_Problem statement_
Copy the data verbatim, from its first line through the line containing "This screenshot has height=819, width=1456. In", both included, and nothing more.

══════════════════════════════

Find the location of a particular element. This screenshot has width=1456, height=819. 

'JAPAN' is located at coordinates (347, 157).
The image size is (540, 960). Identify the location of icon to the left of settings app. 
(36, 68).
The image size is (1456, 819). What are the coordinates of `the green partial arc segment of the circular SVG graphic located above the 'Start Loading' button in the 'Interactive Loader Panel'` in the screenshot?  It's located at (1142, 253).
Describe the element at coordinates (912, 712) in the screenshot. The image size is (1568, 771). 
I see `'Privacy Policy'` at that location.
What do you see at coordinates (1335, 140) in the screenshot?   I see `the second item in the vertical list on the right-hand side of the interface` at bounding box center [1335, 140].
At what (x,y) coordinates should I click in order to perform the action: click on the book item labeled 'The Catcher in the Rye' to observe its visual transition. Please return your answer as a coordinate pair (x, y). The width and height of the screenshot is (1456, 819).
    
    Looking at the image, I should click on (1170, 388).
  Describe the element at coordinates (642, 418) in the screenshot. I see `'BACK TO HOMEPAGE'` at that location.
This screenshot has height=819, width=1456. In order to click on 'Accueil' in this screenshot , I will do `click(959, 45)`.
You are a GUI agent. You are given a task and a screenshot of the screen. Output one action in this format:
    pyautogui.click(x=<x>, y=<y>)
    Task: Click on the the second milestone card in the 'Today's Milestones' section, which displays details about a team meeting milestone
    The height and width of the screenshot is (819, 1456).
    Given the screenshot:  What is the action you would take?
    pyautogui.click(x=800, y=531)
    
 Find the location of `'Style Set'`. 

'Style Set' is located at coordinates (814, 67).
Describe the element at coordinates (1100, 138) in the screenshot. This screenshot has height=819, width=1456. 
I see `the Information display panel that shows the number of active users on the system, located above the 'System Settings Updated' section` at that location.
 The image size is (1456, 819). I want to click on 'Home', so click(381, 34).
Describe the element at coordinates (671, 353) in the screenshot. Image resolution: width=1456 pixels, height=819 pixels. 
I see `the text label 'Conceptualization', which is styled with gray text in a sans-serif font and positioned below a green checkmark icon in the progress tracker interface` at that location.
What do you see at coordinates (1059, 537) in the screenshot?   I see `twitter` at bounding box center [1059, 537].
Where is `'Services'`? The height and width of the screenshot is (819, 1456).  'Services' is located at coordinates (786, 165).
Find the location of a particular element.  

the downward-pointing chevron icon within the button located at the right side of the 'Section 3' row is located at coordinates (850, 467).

══════════════════════════════

_Exercise output_
Find the location of a particular element. This screenshot has width=1456, height=819. 

'JAPAN' is located at coordinates (347, 157).
The image size is (540, 960). Identify the location of icon to the left of settings app. 
(36, 68).
The image size is (1456, 819). What are the coordinates of `the green partial arc segment of the circular SVG graphic located above the 'Start Loading' button in the 'Interactive Loader Panel'` in the screenshot?  It's located at (1142, 253).
Describe the element at coordinates (912, 712) in the screenshot. The image size is (1568, 771). 
I see `'Privacy Policy'` at that location.
What do you see at coordinates (1335, 140) in the screenshot?   I see `the second item in the vertical list on the right-hand side of the interface` at bounding box center [1335, 140].
At what (x,y) coordinates should I click in order to perform the action: click on the book item labeled 'The Catcher in the Rye' to observe its visual transition. Please return your answer as a coordinate pair (x, y). The width and height of the screenshot is (1456, 819).
    
    Looking at the image, I should click on (1170, 388).
  Describe the element at coordinates (642, 418) in the screenshot. I see `'BACK TO HOMEPAGE'` at that location.
This screenshot has height=819, width=1456. In order to click on 'Accueil' in this screenshot , I will do `click(959, 45)`.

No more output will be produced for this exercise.